Thursday, July 26, 2012

Make A Move

I’m finally doing it. I’m making steps toward moving out of my parents’ house. It’s not the ideal situation, honestly. The plan was to move once I found a house I wanted to buy and could do so without having to work multiple jobs. Alas, that is not the case. The second job has been found, the apartment shortlist is down to two and as soon as I get that chunk of change from the part time gig I’m saying adios to Casa del Whitley.
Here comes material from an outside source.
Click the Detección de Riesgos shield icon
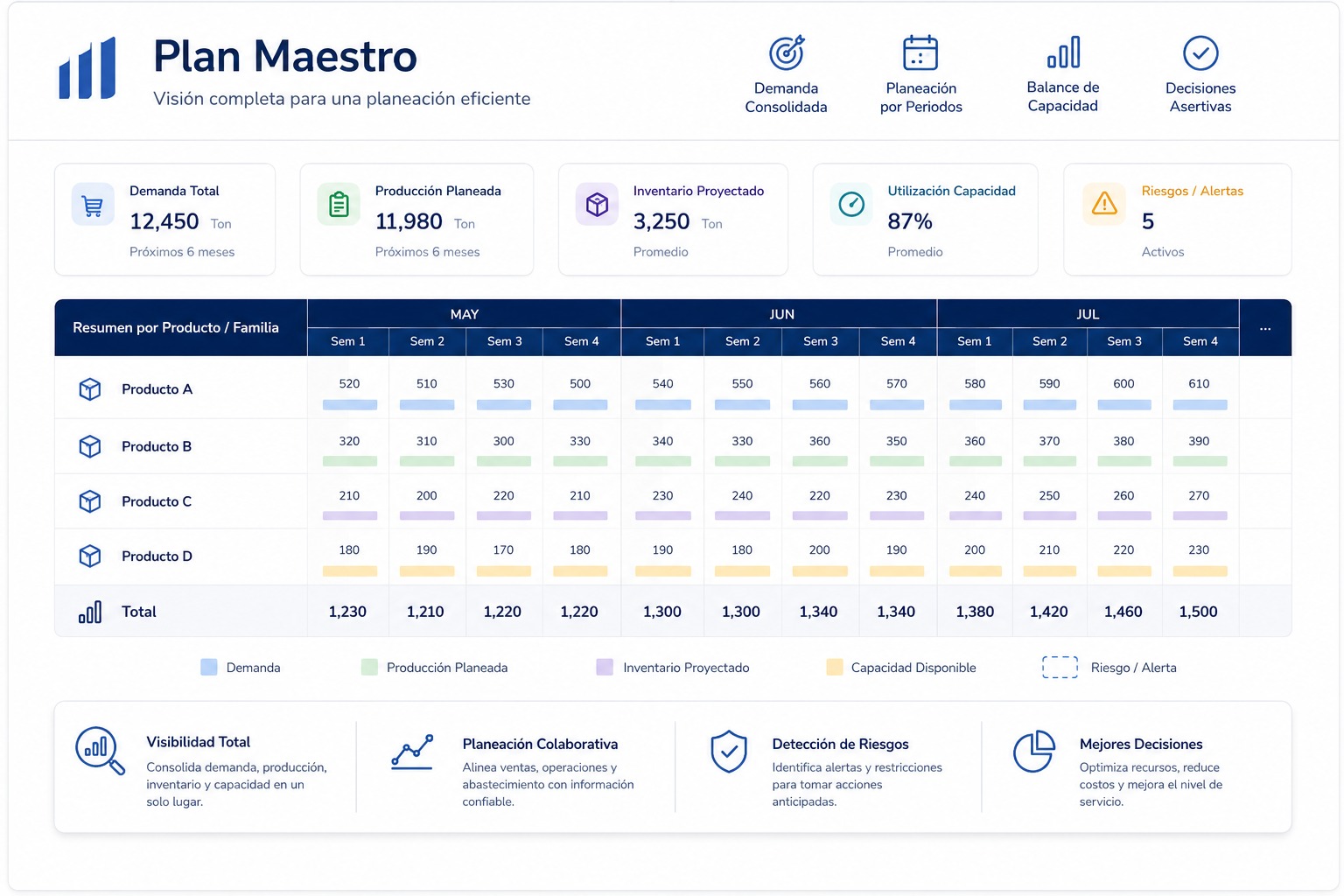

I have mixed feelings on the whole thing. The question of why I couldn’t have the type of parents who were happy to see their offspring grow and thrive and become their own person in their own place living their own life is always at the forefront of my mind. But the why doesn’t really matter now, does it? I would love to have the type of folks my friends have, who encourage and help them find a place without acting as if them leaving the nest is some sort of betrayal. But I don’t, and the decision to move instead is the result of an increasingly strained relationship with my parents and pressure (both internally and externally) to “grow up.” (I thought I was doing a fairly decent job on the “adult” thing: working, paying my own bills, no kids, no STDs… but anyway… I digress.)
The desire to escape for my own peace of mine is almost matched by the fear of not being able to handle it. What if I absolutely hate this part time job and end up quitting—or being fired? Yeah I’ll have enough to pay rent but what about eating? Gas to get to work? What happens then? Or what if something awful happens and I’m screwed because I don’t have any extra money to use as a cushion? I cannot—will not—go to my parents asking for help. In fact, I refuse to ask for help now. (After a bad incident with my father the summer after I graduated from college and was still looking for a job, I vowed to NEVER ask for anything from him and to reject whatever he offered. On GP I don’t ask momma for anything either, but I know if she offers something it’s because she truly wants to help, so I’m slightly more open to accepting.)
Whatever happens, the wheels are set in motion now. I hate the thought of giving up a (mostly) comfy life for one of (possible) struggle, but it’s so heavy on me that if I don’t make a move now I never will. Trying to make up for lost time, overcome stunted growth…
Meh, I’m getting slightly emotional (read: pissed) and my thoughts are starting to jumble so I might as well just end this here.